The response should consist of the records that follow, repeated exactly.

Start of EXTRACTED ENTRIES

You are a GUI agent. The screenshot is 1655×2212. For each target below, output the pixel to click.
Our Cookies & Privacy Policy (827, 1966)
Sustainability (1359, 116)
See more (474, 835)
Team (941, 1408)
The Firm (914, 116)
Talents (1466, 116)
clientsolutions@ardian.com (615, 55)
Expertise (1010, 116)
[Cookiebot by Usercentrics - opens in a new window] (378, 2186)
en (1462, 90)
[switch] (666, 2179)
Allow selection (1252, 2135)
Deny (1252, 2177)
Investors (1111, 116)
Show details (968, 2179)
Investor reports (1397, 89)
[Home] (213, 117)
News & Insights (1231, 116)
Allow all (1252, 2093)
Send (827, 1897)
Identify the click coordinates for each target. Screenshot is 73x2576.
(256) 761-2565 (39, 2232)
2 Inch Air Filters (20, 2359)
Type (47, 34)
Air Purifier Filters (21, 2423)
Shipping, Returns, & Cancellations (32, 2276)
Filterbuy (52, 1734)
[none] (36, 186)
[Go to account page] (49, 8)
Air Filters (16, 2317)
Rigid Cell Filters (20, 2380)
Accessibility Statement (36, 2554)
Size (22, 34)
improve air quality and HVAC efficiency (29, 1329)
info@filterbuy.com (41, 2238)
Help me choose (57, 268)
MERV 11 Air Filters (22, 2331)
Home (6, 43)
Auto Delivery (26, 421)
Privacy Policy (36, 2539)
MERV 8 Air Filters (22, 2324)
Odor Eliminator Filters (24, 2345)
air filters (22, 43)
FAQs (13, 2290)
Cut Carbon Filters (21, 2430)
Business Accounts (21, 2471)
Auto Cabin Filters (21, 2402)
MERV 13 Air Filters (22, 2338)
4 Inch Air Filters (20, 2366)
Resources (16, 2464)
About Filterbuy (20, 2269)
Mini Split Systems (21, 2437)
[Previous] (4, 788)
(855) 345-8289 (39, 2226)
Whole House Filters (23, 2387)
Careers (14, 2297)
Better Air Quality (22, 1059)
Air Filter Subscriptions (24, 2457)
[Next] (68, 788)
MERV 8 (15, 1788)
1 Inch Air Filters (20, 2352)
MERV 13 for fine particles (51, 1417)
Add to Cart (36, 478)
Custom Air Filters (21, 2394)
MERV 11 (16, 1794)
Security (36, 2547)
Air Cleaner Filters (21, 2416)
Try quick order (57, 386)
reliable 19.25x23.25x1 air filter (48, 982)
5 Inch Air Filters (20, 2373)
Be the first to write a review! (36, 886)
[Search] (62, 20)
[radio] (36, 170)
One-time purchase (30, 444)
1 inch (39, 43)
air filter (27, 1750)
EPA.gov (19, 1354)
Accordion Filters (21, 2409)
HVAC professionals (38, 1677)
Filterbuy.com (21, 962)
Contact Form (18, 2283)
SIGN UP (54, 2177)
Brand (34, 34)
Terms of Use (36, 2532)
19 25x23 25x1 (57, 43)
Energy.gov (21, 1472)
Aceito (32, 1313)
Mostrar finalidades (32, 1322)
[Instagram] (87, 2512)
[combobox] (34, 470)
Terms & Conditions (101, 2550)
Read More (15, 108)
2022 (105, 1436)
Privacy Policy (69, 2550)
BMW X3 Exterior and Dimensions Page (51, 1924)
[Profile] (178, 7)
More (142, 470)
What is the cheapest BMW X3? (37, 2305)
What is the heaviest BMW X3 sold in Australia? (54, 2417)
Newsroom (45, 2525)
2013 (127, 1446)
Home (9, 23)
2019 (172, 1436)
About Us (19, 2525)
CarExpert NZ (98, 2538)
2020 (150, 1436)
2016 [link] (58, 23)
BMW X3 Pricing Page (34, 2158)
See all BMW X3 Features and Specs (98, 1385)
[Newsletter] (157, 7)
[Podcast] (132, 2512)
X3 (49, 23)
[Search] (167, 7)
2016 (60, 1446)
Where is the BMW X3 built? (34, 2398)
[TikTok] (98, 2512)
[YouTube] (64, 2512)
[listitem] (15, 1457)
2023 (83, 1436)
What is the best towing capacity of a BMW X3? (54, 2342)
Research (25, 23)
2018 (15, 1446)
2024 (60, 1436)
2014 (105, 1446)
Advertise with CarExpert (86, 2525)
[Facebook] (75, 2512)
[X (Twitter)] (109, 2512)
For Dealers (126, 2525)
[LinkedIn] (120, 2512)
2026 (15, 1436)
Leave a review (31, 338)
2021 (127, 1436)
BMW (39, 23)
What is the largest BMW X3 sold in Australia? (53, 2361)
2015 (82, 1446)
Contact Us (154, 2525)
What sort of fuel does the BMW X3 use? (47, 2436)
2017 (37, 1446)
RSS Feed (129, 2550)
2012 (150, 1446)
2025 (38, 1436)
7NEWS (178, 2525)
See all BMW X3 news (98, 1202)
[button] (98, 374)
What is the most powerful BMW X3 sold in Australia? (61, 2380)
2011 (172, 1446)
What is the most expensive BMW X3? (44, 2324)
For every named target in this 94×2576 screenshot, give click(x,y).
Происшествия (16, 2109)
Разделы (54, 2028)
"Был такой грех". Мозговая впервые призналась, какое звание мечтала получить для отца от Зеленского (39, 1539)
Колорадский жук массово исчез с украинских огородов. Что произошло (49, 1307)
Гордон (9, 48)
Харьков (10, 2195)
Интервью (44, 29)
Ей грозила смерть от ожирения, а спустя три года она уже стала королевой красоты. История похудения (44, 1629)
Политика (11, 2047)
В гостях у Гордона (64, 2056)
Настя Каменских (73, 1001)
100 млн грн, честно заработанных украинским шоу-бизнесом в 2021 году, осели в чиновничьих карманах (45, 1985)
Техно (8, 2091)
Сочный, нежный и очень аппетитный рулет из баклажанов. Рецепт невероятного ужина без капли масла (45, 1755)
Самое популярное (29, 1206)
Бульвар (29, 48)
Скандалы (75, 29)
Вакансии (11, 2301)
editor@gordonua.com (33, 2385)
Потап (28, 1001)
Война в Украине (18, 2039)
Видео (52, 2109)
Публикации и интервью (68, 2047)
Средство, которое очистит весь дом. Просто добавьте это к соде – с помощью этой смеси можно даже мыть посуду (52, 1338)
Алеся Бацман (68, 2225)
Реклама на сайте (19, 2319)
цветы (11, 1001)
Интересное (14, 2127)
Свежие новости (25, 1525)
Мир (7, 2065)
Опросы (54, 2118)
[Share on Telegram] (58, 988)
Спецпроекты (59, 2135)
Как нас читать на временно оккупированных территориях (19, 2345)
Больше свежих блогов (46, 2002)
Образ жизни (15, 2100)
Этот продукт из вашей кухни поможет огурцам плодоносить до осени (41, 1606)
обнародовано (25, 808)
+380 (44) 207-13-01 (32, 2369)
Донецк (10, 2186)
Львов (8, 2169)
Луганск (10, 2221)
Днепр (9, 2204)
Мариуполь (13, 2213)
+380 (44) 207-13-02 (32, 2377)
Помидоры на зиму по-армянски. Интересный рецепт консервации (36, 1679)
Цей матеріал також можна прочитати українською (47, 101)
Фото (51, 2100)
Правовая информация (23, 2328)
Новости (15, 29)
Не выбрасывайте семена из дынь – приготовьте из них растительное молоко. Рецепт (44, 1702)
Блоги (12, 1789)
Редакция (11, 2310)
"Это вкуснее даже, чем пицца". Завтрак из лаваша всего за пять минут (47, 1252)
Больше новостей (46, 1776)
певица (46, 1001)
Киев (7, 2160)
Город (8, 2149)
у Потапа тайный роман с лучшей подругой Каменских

End of EXTRACTED ENTRIES

COMPLETED TASK
You are a GUI agent. The screenshot is 1655×2212. For each target below, output the pixel to click.
Our Cookies & Privacy Policy (827, 1966)
Sustainability (1359, 116)
See more (474, 835)
Team (941, 1408)
The Firm (914, 116)
Talents (1466, 116)
clientsolutions@ardian.com (615, 55)
Expertise (1010, 116)
[Cookiebot by Usercentrics - opens in a new window] (378, 2186)
en (1462, 90)
[switch] (666, 2179)
Allow selection (1252, 2135)
Deny (1252, 2177)
Investors (1111, 116)
Show details (968, 2179)
Investor reports (1397, 89)
[Home] (213, 117)
News & Insights (1231, 116)
Allow all (1252, 2093)
Send (827, 1897)
Identify the click coordinates for each target. Screenshot is 73x2576.
(256) 761-2565 (39, 2232)
2 Inch Air Filters (20, 2359)
Type (47, 34)
Air Purifier Filters (21, 2423)
Shipping, Returns, & Cancellations (32, 2276)
Filterbuy (52, 1734)
[none] (36, 186)
[Go to account page] (49, 8)
Air Filters (16, 2317)
Rigid Cell Filters (20, 2380)
Accessibility Statement (36, 2554)
Size (22, 34)
improve air quality and HVAC efficiency (29, 1329)
info@filterbuy.com (41, 2238)
Help me choose (57, 268)
MERV 11 Air Filters (22, 2331)
Home (6, 43)
Auto Delivery (26, 421)
Privacy Policy (36, 2539)
MERV 8 Air Filters (22, 2324)
Odor Eliminator Filters (24, 2345)
air filters (22, 43)
FAQs (13, 2290)
Cut Carbon Filters (21, 2430)
Business Accounts (21, 2471)
Auto Cabin Filters (21, 2402)
MERV 13 Air Filters (22, 2338)
4 Inch Air Filters (20, 2366)
Resources (16, 2464)
About Filterbuy (20, 2269)
Mini Split Systems (21, 2437)
[Previous] (4, 788)
(855) 345-8289 (39, 2226)
Whole House Filters (23, 2387)
Careers (14, 2297)
Better Air Quality (22, 1059)
Air Filter Subscriptions (24, 2457)
[Next] (68, 788)
MERV 8 (15, 1788)
1 Inch Air Filters (20, 2352)
MERV 13 for fine particles (51, 1417)
Add to Cart (36, 478)
Custom Air Filters (21, 2394)
MERV 11 (16, 1794)
Security (36, 2547)
Air Cleaner Filters (21, 2416)
Try quick order (57, 386)
reliable 19.25x23.25x1 air filter (48, 982)
5 Inch Air Filters (20, 2373)
Be the first to write a review! (36, 886)
[Search] (62, 20)
[radio] (36, 170)
One-time purchase (30, 444)
1 inch (39, 43)
air filter (27, 1750)
EPA.gov (19, 1354)
Accordion Filters (21, 2409)
HVAC professionals (38, 1677)
Filterbuy.com (21, 962)
Contact Form (18, 2283)
SIGN UP (54, 2177)
Brand (34, 34)
Terms of Use (36, 2532)
19 25x23 25x1 (57, 43)
Energy.gov (21, 1472)
Aceito (32, 1313)
Mostrar finalidades (32, 1322)
[Instagram] (87, 2512)
[combobox] (34, 470)
Terms & Conditions (101, 2550)
Read More (15, 108)
2022 (105, 1436)
Privacy Policy (69, 2550)
BMW X3 Exterior and Dimensions Page (51, 1924)
[Profile] (178, 7)
More (142, 470)
What is the cheapest BMW X3? (37, 2305)
What is the heaviest BMW X3 sold in Australia? (54, 2417)
Newsroom (45, 2525)
2013 (127, 1446)
Home (9, 23)
2019 (172, 1436)
About Us (19, 2525)
CarExpert NZ (98, 2538)
2020 (150, 1436)
2016 [link] (58, 23)
BMW X3 Pricing Page (34, 2158)
See all BMW X3 Features and Specs (98, 1385)
[Newsletter] (157, 7)
[Podcast] (132, 2512)
X3 (49, 23)
[Search] (167, 7)
2016 (60, 1446)
Where is the BMW X3 built? (34, 2398)
[TikTok] (98, 2512)
[YouTube] (64, 2512)
[listitem] (15, 1457)
2023 (83, 1436)
What is the best towing capacity of a BMW X3? (54, 2342)
Research (25, 23)
2018 (15, 1446)
2024 (60, 1436)
2014 (105, 1446)
Advertise with CarExpert (86, 2525)
[Facebook] (75, 2512)
[X (Twitter)] (109, 2512)
For Dealers (126, 2525)
[LinkedIn] (120, 2512)
2026 (15, 1436)
Leave a review (31, 338)
2021 (127, 1436)
BMW (39, 23)
What is the largest BMW X3 sold in Australia? (53, 2361)
2015 (82, 1446)
Contact Us (154, 2525)
What sort of fuel does the BMW X3 use? (47, 2436)
2017 (37, 1446)
RSS Feed (129, 2550)
2012 (150, 1446)
2025 (38, 1436)
7NEWS (178, 2525)
See all BMW X3 news (98, 1202)
[button] (98, 374)
What is the most powerful BMW X3 sold in Australia? (61, 2380)
2011 (172, 1446)
What is the most expensive BMW X3? (44, 2324)
For every named target in this 94×2576 screenshot, give click(x,y).
Происшествия (16, 2109)
Разделы (54, 2028)
"Был такой грех". Мозговая впервые призналась, какое звание мечтала получить для отца от Зеленского (39, 1539)
Колорадский жук массово исчез с украинских огородов. Что произошло (49, 1307)
Гордон (9, 48)
Харьков (10, 2195)
Интервью (44, 29)
Ей грозила смерть от ожирения, а спустя три года она уже стала королевой красоты. История похудения (44, 1629)
Политика (11, 2047)
В гостях у Гордона (64, 2056)
Настя Каменских (73, 1001)
100 млн грн, честно заработанных украинским шоу-бизнесом в 2021 году, осели в чиновничьих карманах (45, 1985)
Техно (8, 2091)
Сочный, нежный и очень аппетитный рулет из баклажанов. Рецепт невероятного ужина без капли масла (45, 1755)
Самое популярное (29, 1206)
Бульвар (29, 48)
Скандалы (75, 29)
Вакансии (11, 2301)
editor@gordonua.com (33, 2385)
Потап (28, 1001)
Война в Украине (18, 2039)
Видео (52, 2109)
Публикации и интервью (68, 2047)
Средство, которое очистит весь дом. Просто добавьте это к соде – с помощью этой смеси можно даже мыть посуду (52, 1338)
Алеся Бацман (68, 2225)
Реклама на сайте (19, 2319)
цветы (11, 1001)
Интересное (14, 2127)
Свежие новости (25, 1525)
Мир (7, 2065)
Опросы (54, 2118)
[Share on Telegram] (58, 988)
Спецпроекты (59, 2135)
Как нас читать на временно оккупированных территориях (19, 2345)
Больше свежих блогов (46, 2002)
Образ жизни (15, 2100)
Этот продукт из вашей кухни поможет огурцам плодоносить до осени (41, 1606)
обнародовано (25, 808)
+380 (44) 207-13-01 (32, 2369)
Донецк (10, 2186)
Львов (8, 2169)
Луганск (10, 2221)
Днепр (9, 2204)
Мариуполь (13, 2213)
+380 (44) 207-13-02 (32, 2377)
Помидоры на зиму по-армянски. Интересный рецепт консервации (36, 1679)
Цей матеріал також можна прочитати українською (47, 101)
Фото (51, 2100)
Правовая информация (23, 2328)
Новости (15, 29)
Не выбрасывайте семена из дынь – приготовьте из них растительное молоко. Рецепт (44, 1702)
Блоги (12, 1789)
Редакция (11, 2310)
"Это вкуснее даже, чем пицца". Завтрак из лаваша всего за пять минут (47, 1252)
Больше новостей (46, 1776)
певица (46, 1001)
Киев (7, 2160)
Город (8, 2149)
у Потапа тайный роман с лучшей подругой Каменских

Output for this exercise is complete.